If she has truly been allowed to choose for herself if she goes or not then I think it’s up to her. Some kids just like to to do all the things. Especially in the winter when it’s cold on the playground! She’s made the connection between clubs and her occasionally feeling a bit left out herself, now she can decide which one matter or her more. Give her another couple of weeks and she may change her mind naturally. Make it clear that she can stop going whenever she wants with issues and then leave it up to her.

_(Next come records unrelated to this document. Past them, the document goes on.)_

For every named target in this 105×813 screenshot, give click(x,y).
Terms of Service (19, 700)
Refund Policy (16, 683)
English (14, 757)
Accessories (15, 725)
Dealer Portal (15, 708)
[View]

hopspot · 13/11/2025 22:29

This happened to my ds. He thought he had to go to a certain club every day as he had been asked as a good role model. It meant he wasn’t playing with his actual friends and started to get upset and feel left out. I spoke to the teacher who selected other children to go. My ds still attends one day a week (he’s part of a class and inclusion is a good skill for him to learn) but the other days he’s on the playground with his friends.

FlockofSquirrels · 14/11/2025 00:26

What are they doing in "calm club"? You've stated that she isn't there for her benefit but if it's just a sort of small-group, indoor alternative to playground time then her enjoyment seems like all the benefit there needs to be just like art club.

I think I would leave the actual decision with her (she sounds like a wise girl who knows her own mind) but perhaps you can help her consider options she hasn't thought of. Would it be possible to rotate her activities every few weeks instead of daily? Schools ask for different things in terms of club commitments but many will let them rotate every half term or even more frequently, so she could pick 3 things to do per week for 1-3 days each and then switch at the half-term. That would a) de-escalate the importance of each decision - she's not saying no to calm club or playground or football or art indefinitely, just for a few weeks and b) let her have more continuity on a daily basis

usedtobeaylis · 14/11/2025 00:32

Don't make her drop it. She's already aware of the consequences of her clubs and as long as you make clear you'll support whatever she decides then she'll figure it out.

duckfordinner · 14/11/2025 00:38

MannersAreAll · 13/11/2025 21:59

I would speak to the school. They should be rotating the children invited to the calm group to avoid issues like this.

Don't make her drop it. The school should be telling her it's someone else's turn.

This.

RobEmily · 14/11/2025 08:15

Thank you some really good advice and a general consensus to let her choose I think!